Assignment: Repeat the records below exactly from the line containing "Toggle the 启用 enabled checkbox" to the line containing "You are a computer-use agent. 898x830 pixels.", taking in both of those lines. Drop the pictures.

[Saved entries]
***
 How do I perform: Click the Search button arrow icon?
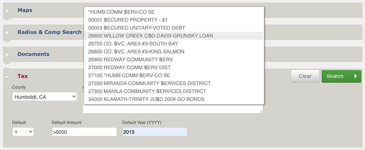(356, 76)
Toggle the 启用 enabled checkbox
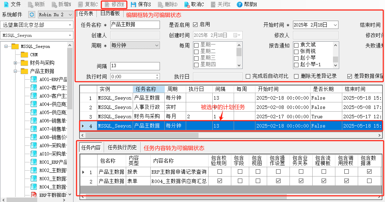This screenshot has width=385, height=202. point(195,24)
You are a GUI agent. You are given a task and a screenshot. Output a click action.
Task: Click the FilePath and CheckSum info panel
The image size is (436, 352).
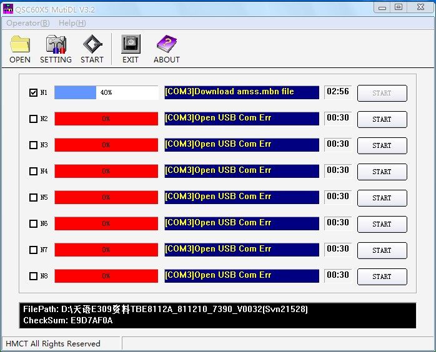[x=217, y=315]
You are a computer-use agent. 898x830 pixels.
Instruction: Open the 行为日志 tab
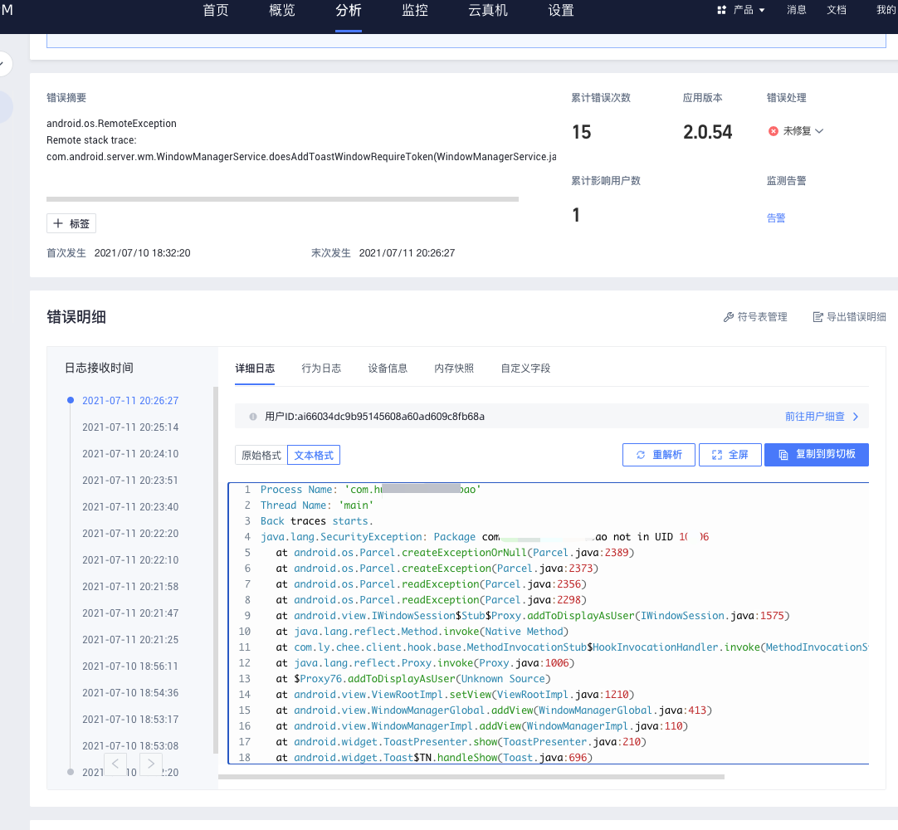point(321,369)
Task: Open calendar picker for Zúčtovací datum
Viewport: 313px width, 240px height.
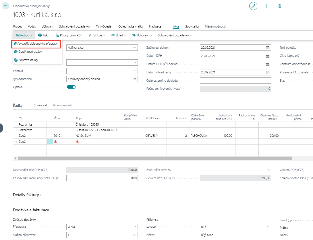Action: coord(268,48)
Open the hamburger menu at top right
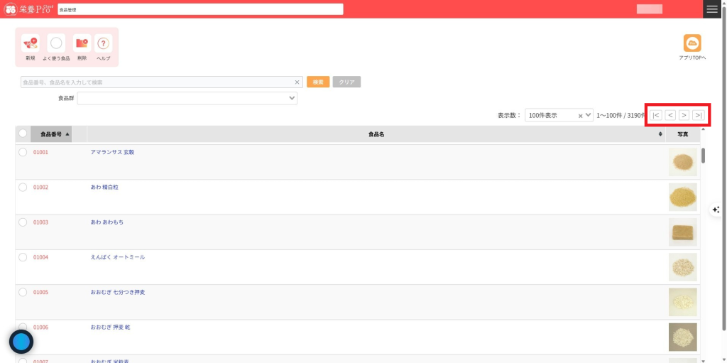 712,9
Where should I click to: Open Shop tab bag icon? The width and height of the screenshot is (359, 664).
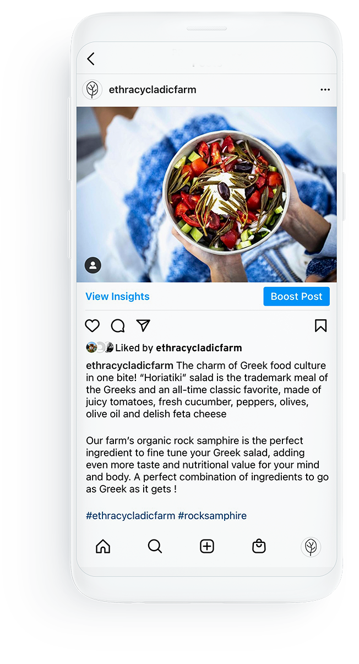pyautogui.click(x=259, y=546)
***
Answer to the exercise:
Toggle the 启用 enabled checkbox
This screenshot has width=385, height=202. point(195,24)
You are a GUI agent. You are given a task and a screenshot. Output a click action.
Task: Click the FilePath and CheckSum info panel
The image size is (436, 352).
[x=217, y=315]
You are a computer-use agent. 898x830 pixels.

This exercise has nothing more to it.